For an unknown reason, the sysadmin of my university limit the number of MAC addresses to 3 macs for the LAN port located in our office (we are 5 ).
Actually we use the wireless connection where my openwrt is configured as an access point in order to share the connection.
We'd prefer to use the LAN port 'cause is a 1 gigabit port, instead the wireless connection is limited to 20megabit.
Is there any possibility to using some feature to encapsulate traffic and finally use the LAN port?
I've already read the documentation, and searched for some documentation in the forum, what I didn't understand is how to hide the mac addresses that connected to the router, to the main switch.
It seems that every device connected to the subnet can be detected by the sysadmin
Reconfigure OpenWrt to a router with masquerading enabled on the WAN interface.
Then connect upstream switch to the WAN port and connect clients to the LAN ports.
A simple reset to defaults of openwrt will achieve the goal of configuring the device as a router with NAT masquerading enabled. It is the default operating state of openwrt.
How have they searced for the mac:s?
The best way to look at what they see is to mount a extra standard setup router between ISP and your operational router. And let the DHCP server play ISP and then log in to the extra router and look at the leases table.
But if they look at the actual data packages with for example wireguard then it will be easier to count devices in your network.
Thank you for the answers, I gave a try to a fresh install of openwrt.
@flygarn12 Good question, but I've no idea, the only information that I retrieved is that there is a script that scan the network looking for access point mac address counting the devices connected to them.
“Script” can be anything.
Then there is this thing of “university’s”. Is the university in question is some kind of teacher or doctor university then they probably have no real thing what they do on the network. Do we talk about a technical university made for network engineers etc then they probably do this network protection script system just for fun.
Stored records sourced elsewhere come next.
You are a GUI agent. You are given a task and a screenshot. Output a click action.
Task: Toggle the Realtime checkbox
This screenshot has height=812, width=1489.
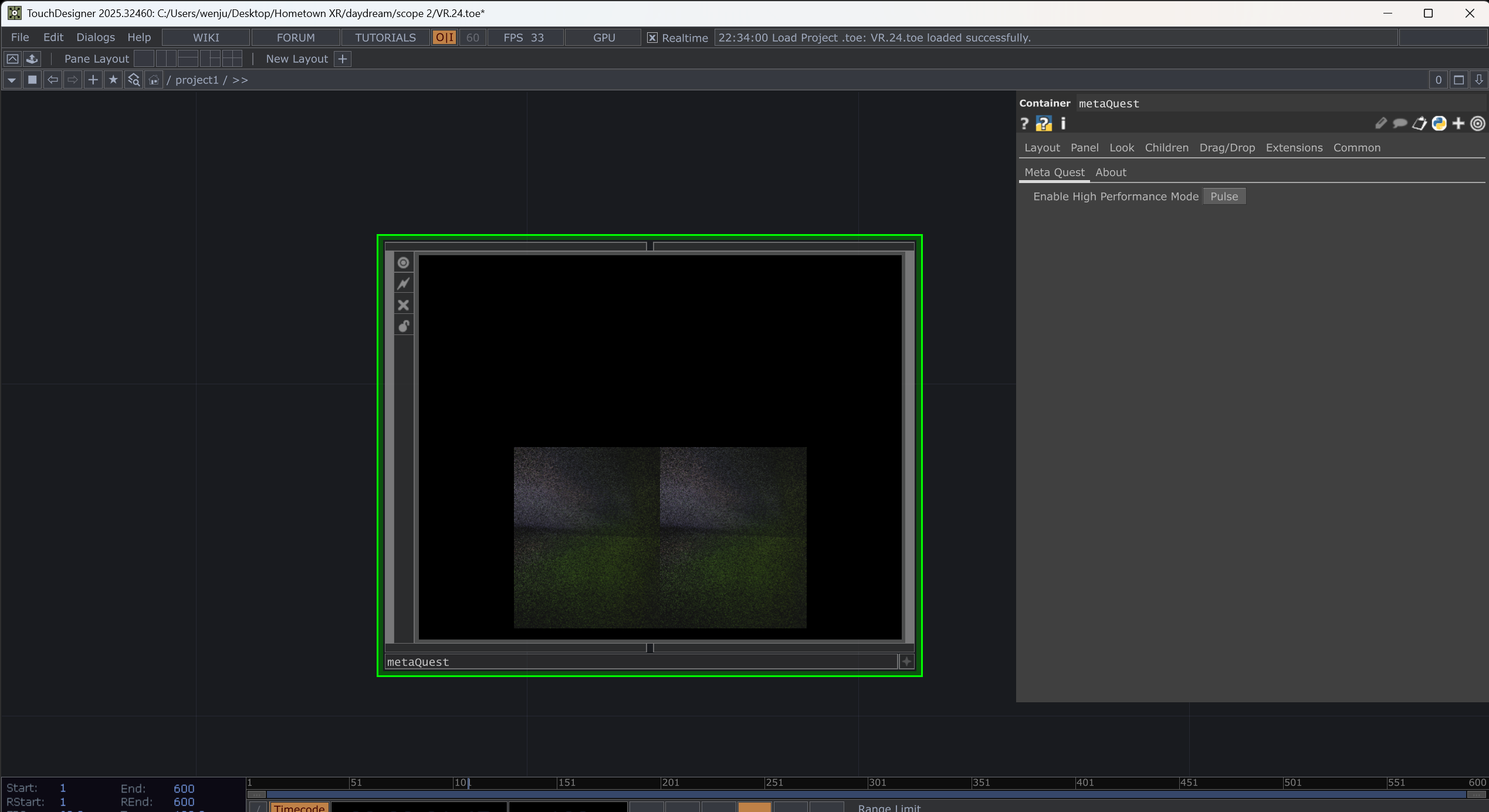(x=652, y=38)
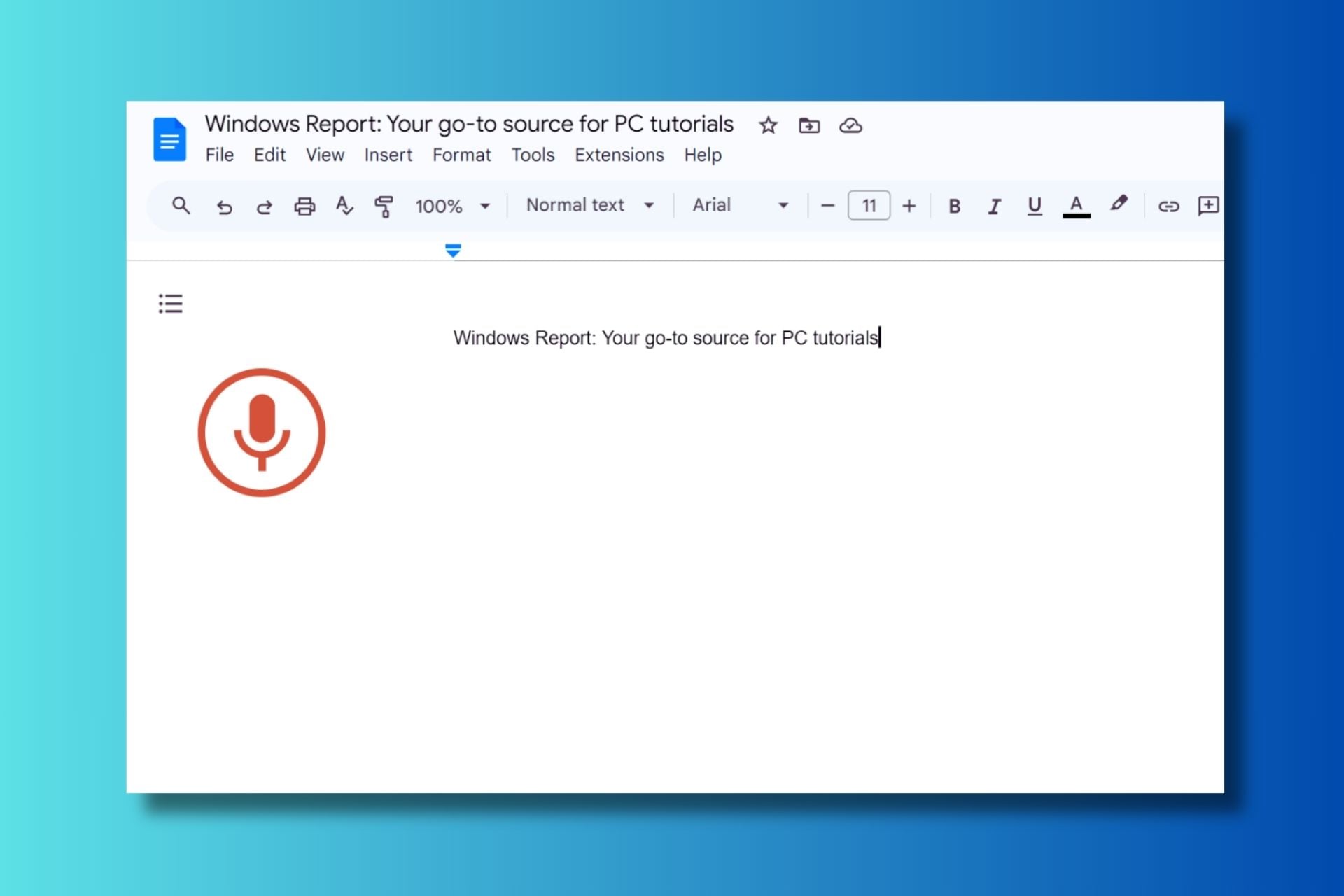This screenshot has height=896, width=1344.
Task: Print the document via printer icon
Action: pyautogui.click(x=304, y=206)
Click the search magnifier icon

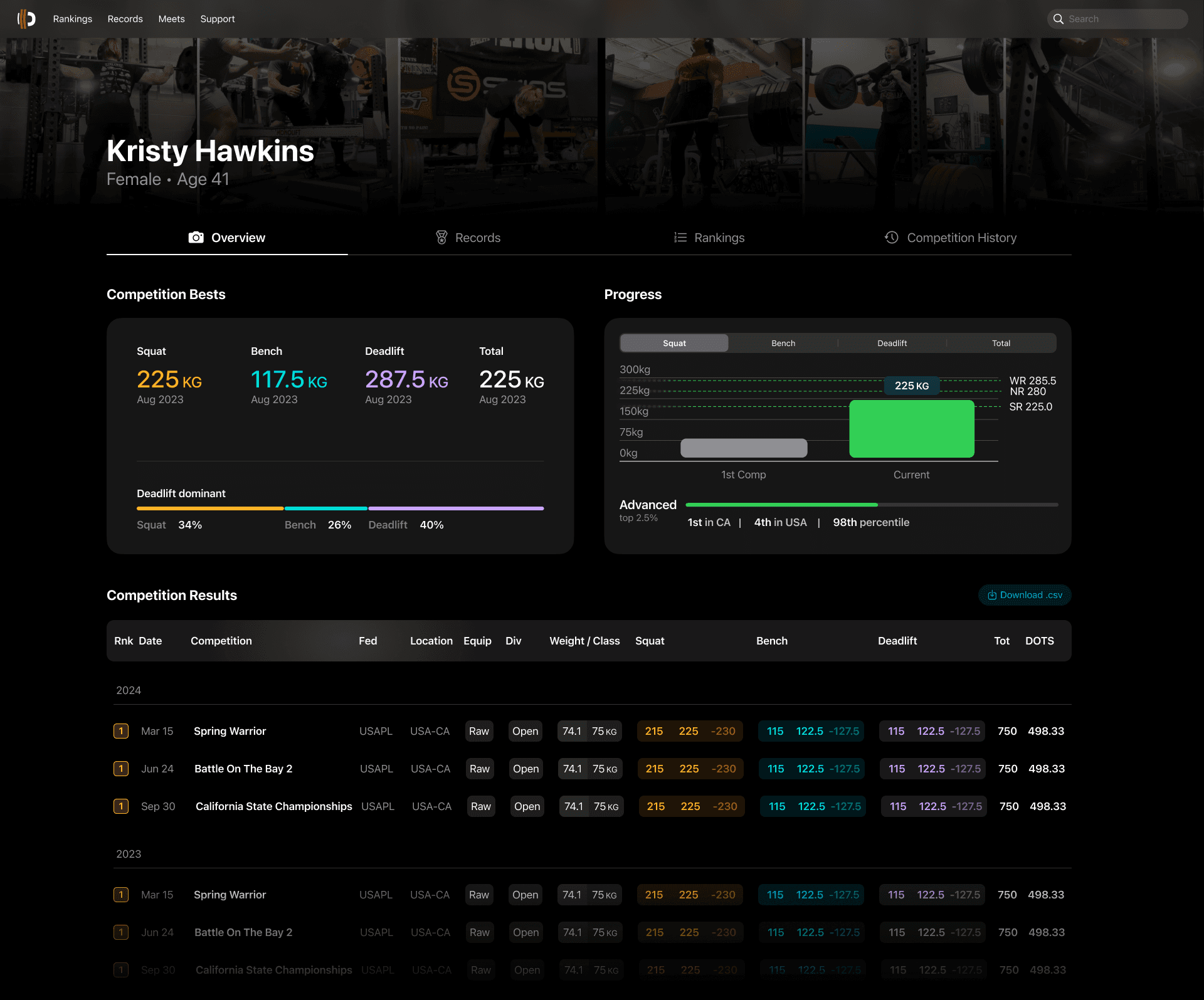click(1058, 19)
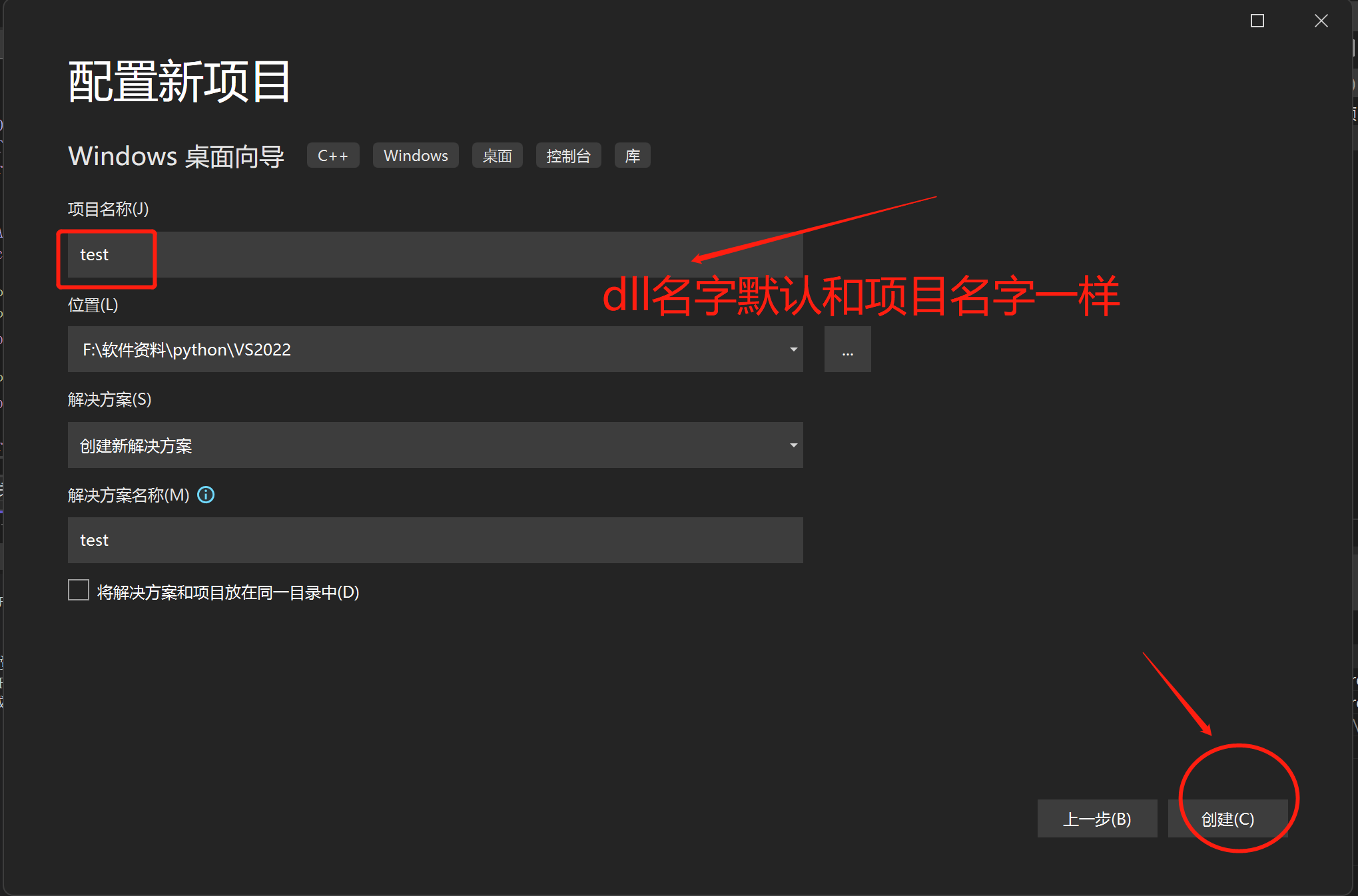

If they count IP addresses and you use the firewall correct then dnsmasq will only show one IP address to ISP/internet.
Maybe a OpenWRT settings reset will solve this, probably not.
If their script mean deep package analyze then dnsmasq is worthless because the actual data packages from your devices are mac tagged. Dnsmasq is more of a IPv4 “to little IP addresses solver”, it isn’t a information security tool.
They simply do a legal man-in-the-middle surveillance on the network.
To solve this you need to get a deal with the ISP on the number of devices you can use or use a VPN tunnel to some external server and simply run the data past the ISP without them knowing what actual data is transmitted.
But they are obviously good at their work so they will look at VPN tunnels also.